§ **RECORDS FOR THE EXERCISE**
--------------------
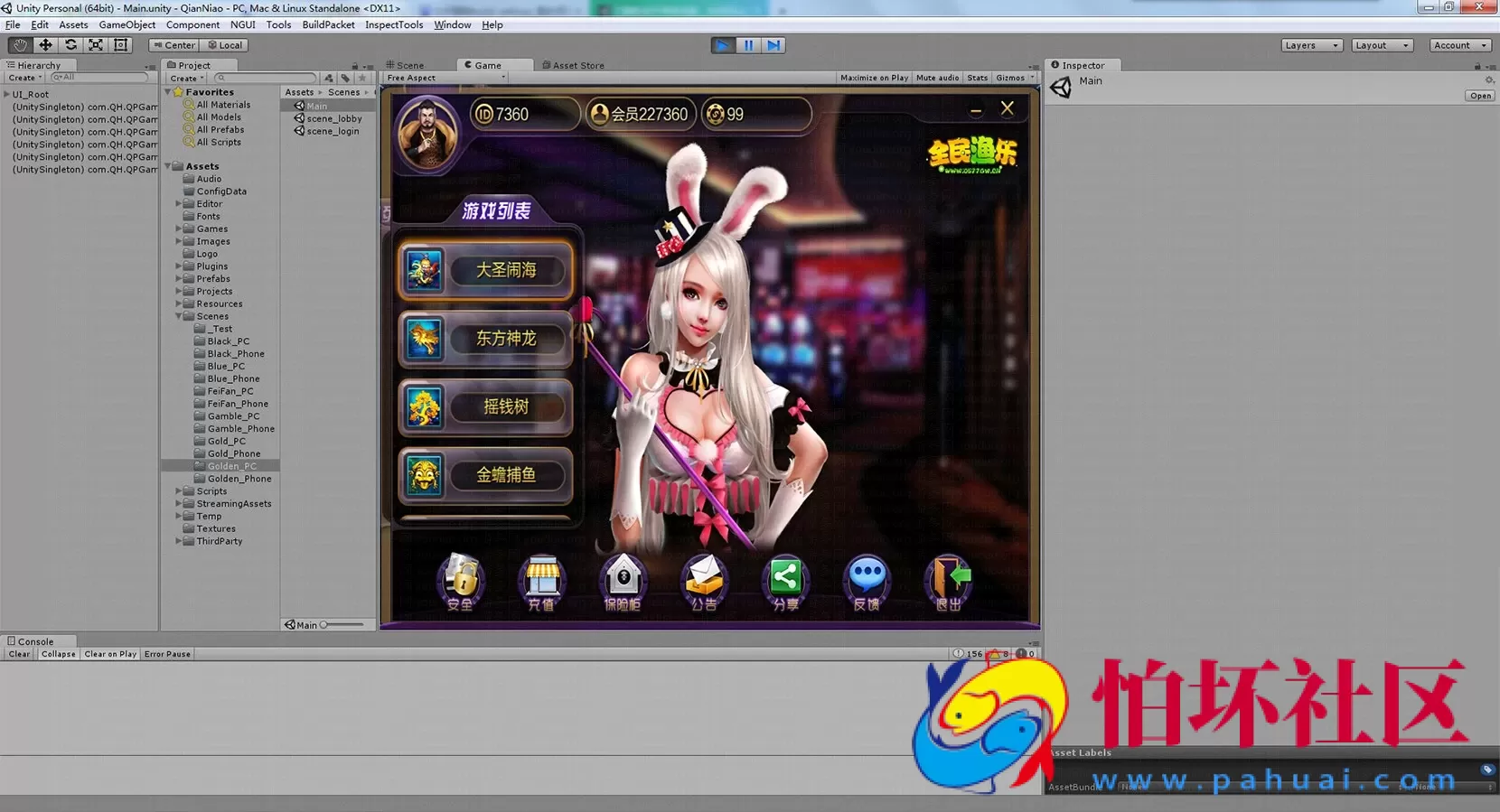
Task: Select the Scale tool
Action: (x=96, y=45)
--------------------
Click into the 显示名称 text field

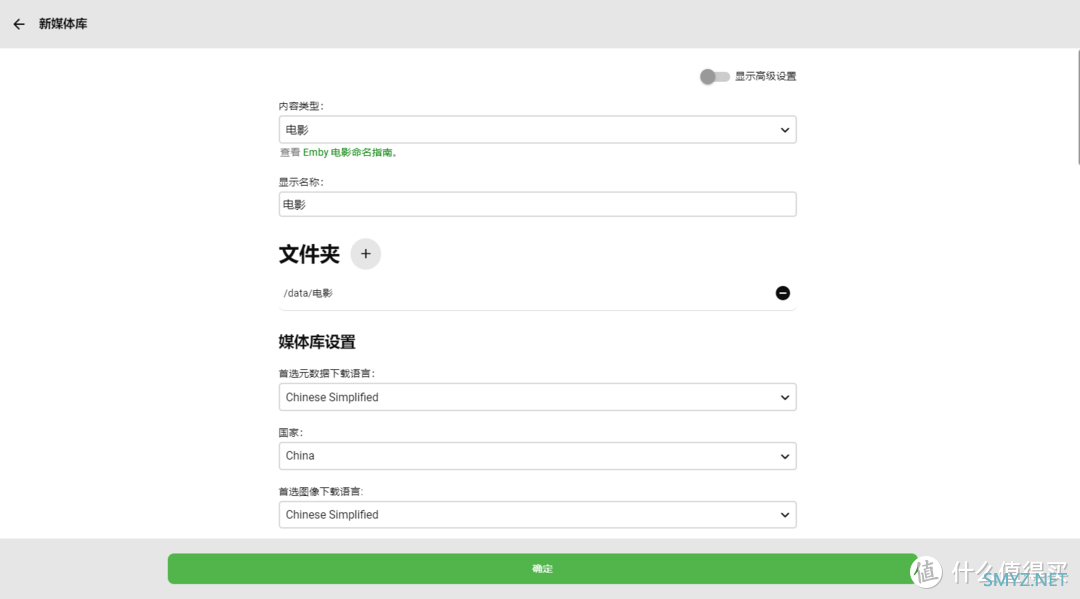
--------------------
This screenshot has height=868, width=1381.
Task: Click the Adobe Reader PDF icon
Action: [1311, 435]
--------------------
§ **STATED PROBLEM**
From the material above, gather each line that contains the string "Click" and reproduce those lines verbatim.

§ **COMPLETE RESPONSE**
Click into the 显示名称 text field
Task: Click the Adobe Reader PDF icon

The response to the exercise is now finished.